老人欣然一笑,又递给了他一个包子,“好吃就多吃点,今天真的是谢谢你了,这几个你打包带回家,给家里人也尝尝!以后想吃包子了,就来找高叔啊!”
他拿了个大袋子,点都不点,毫不客气地将包子塞进袋子,装得满满当当。
见岳锴更喜欢香菇猪肉馅儿的,老人找了一遍笼屉,对岳锴说道:“孩子你等等,后边厨房里还有馅儿,给你现包几个,热腾腾的可好吃了。”
“来不及了。”岳锴的动作慢了下来,手里的包子在现在的他眼里,就是珍馐,却不知道以后还能不能吃到了。
老人笑道:“什么来不及,都来得及!人只要活着,什么都来得及。”
他说着,转身走向隔板后面的厨房,他的脚步蹒跚,扶着墙走得很慢,等他再回来的时候,笼屉底下压着三张一百块钱,门口已经没了人影。
“孩子啊。
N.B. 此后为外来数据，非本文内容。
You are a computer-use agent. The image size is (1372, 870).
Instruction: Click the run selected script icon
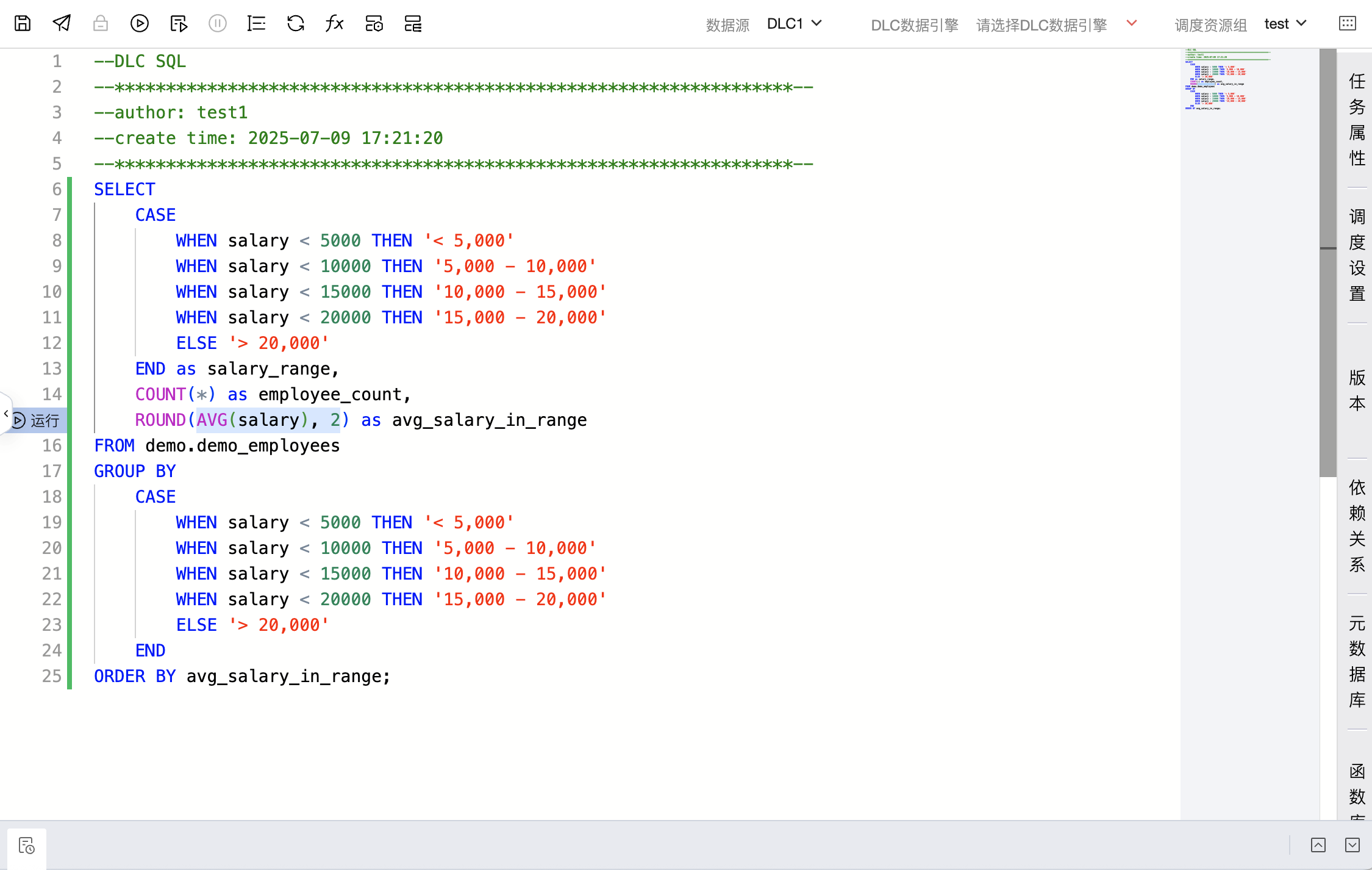pyautogui.click(x=179, y=24)
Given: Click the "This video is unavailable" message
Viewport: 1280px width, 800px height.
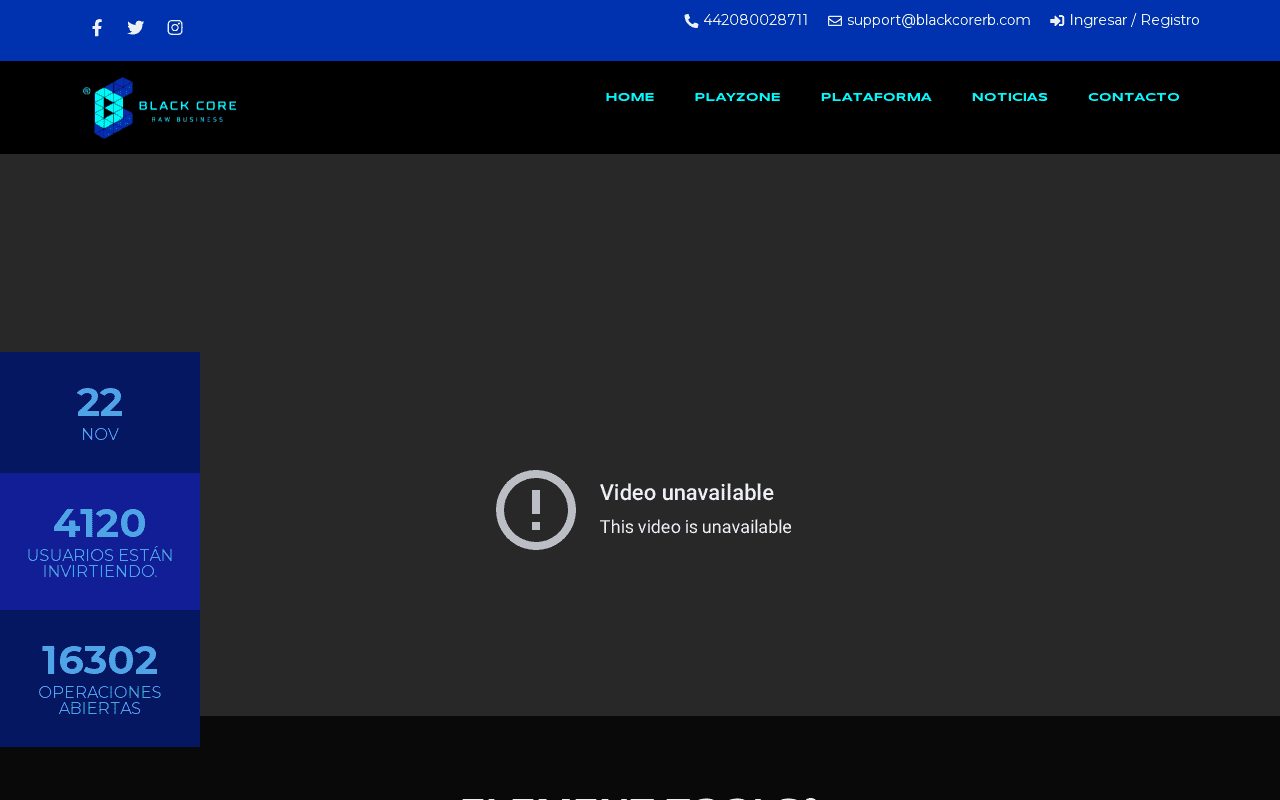Looking at the screenshot, I should pos(695,527).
”老人叹了一声,他看见那人口袋里有刀了,如果不是被逼到走投无路,谁愿意做这些事呢?
现在看来,这孩子的本性不坏,只是被一些事情蒙了眼睛。
岳锴将包子放在了女儿的床头,她只要一睡醒就能够得着。
他轻手轻脚地走到墙角,拿起了一个铁铲,悄然离开。
-
于景面前的桌子上满是草稿,从潘东案、姜勇案,到现在的曾冬兰案,他们的线索有同一个指向,就是人口|交易。
重大嫌疑人锁定岳向欣与其父岳锴,两人的社会关系都很简单,岳锴就是个普通的工人,与前妻离婚后,他就自己一个人带着岳向欣。
岳向欣三年前失踪的时候还在上大学,她申请了大学走读。他问过岳向欣的辅导员,根据辅导员的回忆,岳向欣是和她父亲一起来的,申请理由是学校离家近,没必要住校,但辅导员记得,岳向欣当时看起来并不情愿。
辅导员说她后来私底下找过岳向欣,询问是否需要修改走读申请,岳向欣并没有反对,所以辅导员后来就没管了。
于景按照号码拨通了岳锴前妻的电话,一听是警察,对面立即挂断。
他很是有耐心地继续打,直到打了第六遍,对方才接听。
“警察,岳锴和我早就没关系了,你们能不能别来找我?”李萃烦得皱紧眉头,这几天不管是警察还是媒体记者,总是给她打电话,她现在已经组建了新家庭,这些人这么做,对她造成很大的困扰。
于景率先安抚,“我知道,你和岳锴离婚将近二十年,期间没什么联系。警方给你打电话不是想找你麻烦,是作为补充证据。”
李萃瘪了瘪嘴,气焰降低了不少,咋舌说道:“那行吧,你们要问什么?”
“你为什么会和岳锴离婚?”于景单刀直入。
李萃冷呵一声,她就知道警察会问这个,没好气地说道:“他就是个变态,控制狂!一开始他挺正常的,后来我去哪儿他都要让我报备,出去久了,他就怀疑我是去偷男人,看见我和同事说话,他问都不问,直接揍了我同事,一次两次就算了,次次都这样。我是和他结婚,又不是签了卖身契,去哪儿是我的自由,他管不着!”
她又不傻,从一点点控制她开始,试探她的底线,之后岳锴只会变本加厉的,她才不想被人当犯人一样对待,所以她发现端倪后,赶紧和岳锴离婚了。
于景记录着李萃的每一句话,他的目光从岳锴的照片看向了旁边岳向欣的,问道:“这些年,岳向欣和你有联系吗?”
李萃以为警察问的是抚养费的事,她马上说明:“虽然我和那个男人离婚了,但孩子的抚养费我都是按时给的。”
“我不是说这个。如果你和岳向欣有联系,有没有发现她的不对劲?”于景询问。如果岳锴对人有强烈控制欲这件事是真的,那么他应该不止针对妻子一个,作为孩子的岳向欣应该也有同样遭遇。